Chris Riddell is a British illustrator, writer of children’s books, acclaimed political cartoonist, talented doodler, etc. His hand-lettering (not at all on display in Alienography, I admit) is sort of Richard Sala, Edward Gorey-ish, as is his somewhat macabre sense of humour. Visit Riddell’s blog here.
This splendid illustration by Roger Langridge (tentacle artist par excellence) was published in Doctor Who Magazine no. 300 (February, 2001) to accompany some-article-or-other about “Spearhead from Space” (a Doctor Who episode, the seventh season opener, if you really must know).
A bit more information about the cool Dr. Langridge-and-Dr. Who pairing:
“Within Doctor Who comics, he can be regarded as effectively the current Doctor Who Magazine “house letterer”, having lettered the overwhelming majority of comics since his debut on DWM 272’s Happy Deathday in late 1998. Almost every issue of DWM published in the 21st century was lettered by Langridge.
He has also occasionally pencilled, inked and even coloured some stories along the way. Deathday, for example, was also his Doctor Who pencil and ink debut, and was followed by artistic duties on TV Action!, the back half of The Glorious Dead (where he was co-credited as penciller with Martin Geraghty), The Autonomy Bug, Where Nobody Knows Your Name, The Green-Eyed Monster, Death to the Doctor!, and Planet Bollywood. He is thus perhaps the only artist to professionally draw all eleven incarnations of the Doctor, even though many of his renderings were obvious parodic in Death. Finally, he coloured Me and My Shadow and Where Nobody Knows Your Name.” [source]
The Wizard, a weekly British publication put out by D.C. Thomson (without a P, though it’s tempting), was created in 1922 and lasted all the way until the late seventies (with periodic interruptions for a merger and several title changes, from “Wizard” to “Rover and Wizard” to “Rover” and then again back to “Wizard” in 1970 until its final demise in 1978).
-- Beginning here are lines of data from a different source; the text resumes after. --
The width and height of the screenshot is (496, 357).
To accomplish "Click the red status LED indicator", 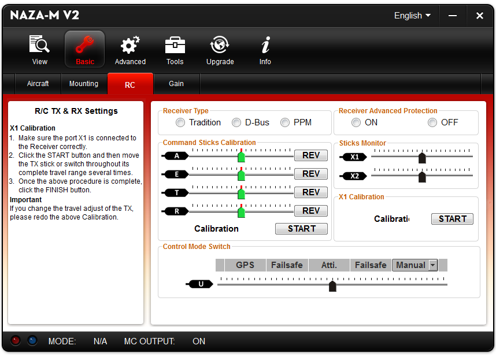I will 16,341.
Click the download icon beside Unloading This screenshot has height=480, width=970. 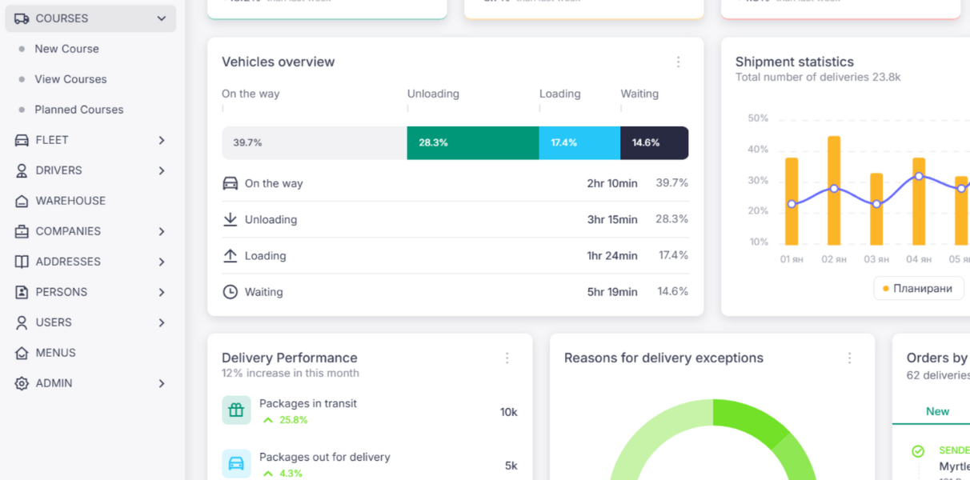coord(230,219)
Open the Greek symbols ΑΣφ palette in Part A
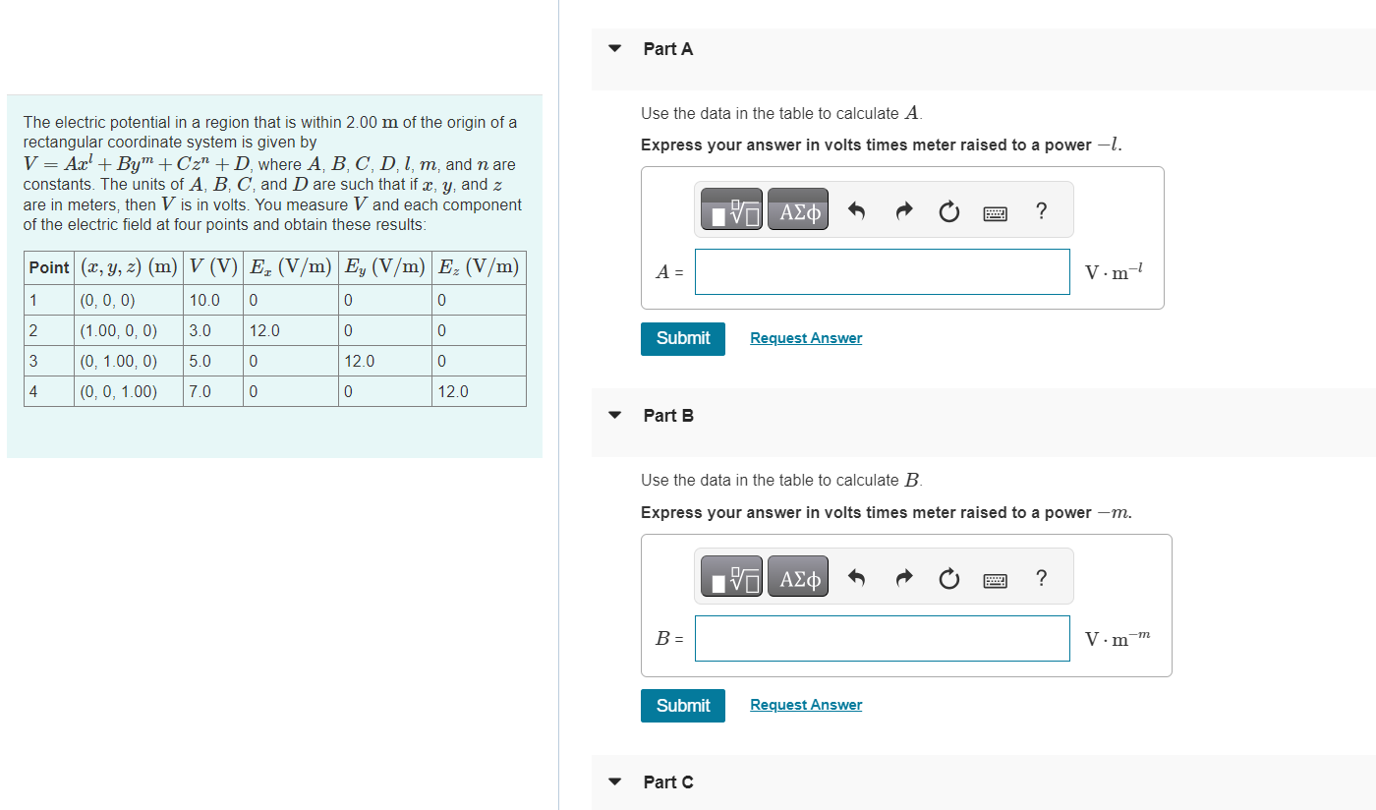Image resolution: width=1376 pixels, height=810 pixels. 797,208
Between WWI and WWII (and sometimes beyond), D.C. Thomson published a number of weekly magazines/papers aimed at boys between 8 and 16. They cost 2 pence, and were thus known as “Tuppenny Bloods”, or the Big Five: Adventure, Rover, Skipper, Hotspur and the aforementioned Wizard. What could one hope to find in a Tuppenny? Short stories with illustrations, some comics, some non-fiction articles…. pretty much everything a growing boy (and girl!) with a lively mind would want.

~ ds
I wonder exactly how that big red octopus got into the “tall tower” in question. Freight elevator?
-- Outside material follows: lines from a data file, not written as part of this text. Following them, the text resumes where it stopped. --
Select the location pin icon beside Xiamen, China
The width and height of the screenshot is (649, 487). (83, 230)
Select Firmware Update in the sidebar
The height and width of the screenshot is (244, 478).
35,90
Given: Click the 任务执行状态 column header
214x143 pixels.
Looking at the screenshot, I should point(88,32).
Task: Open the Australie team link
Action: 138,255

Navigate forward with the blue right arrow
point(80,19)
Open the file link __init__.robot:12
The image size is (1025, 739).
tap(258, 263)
Roger Langridge is an amazing artist, and I really love his work, especially his Doctor Who illustrations and comic book stories.
I don’t know if you are familiar with Doctor Who, but the monster in Spearhead From Space is the Nestine Consciousness, a sort of Lovecraftian entity that usually exists as a disembodied group mind, and which has an affinity for animating & manipulating plastic. Sometimes a part of the Nestine Consciousness will create a physical body for itself, and it appears to have a fondness for tentacles. There are a few Doctor Who novel book covers that show how the show’s production team had originally envisioned the Nestines, but back in 1970 they didn’t have the budget or technology to pull it off…
http://tardis.wikia.com/wiki/Doctor_Who_and_the_Terror_of_the_Autons_(novelisation)
It’s too bad the current revival of the series has never attempted to bring this monster to life.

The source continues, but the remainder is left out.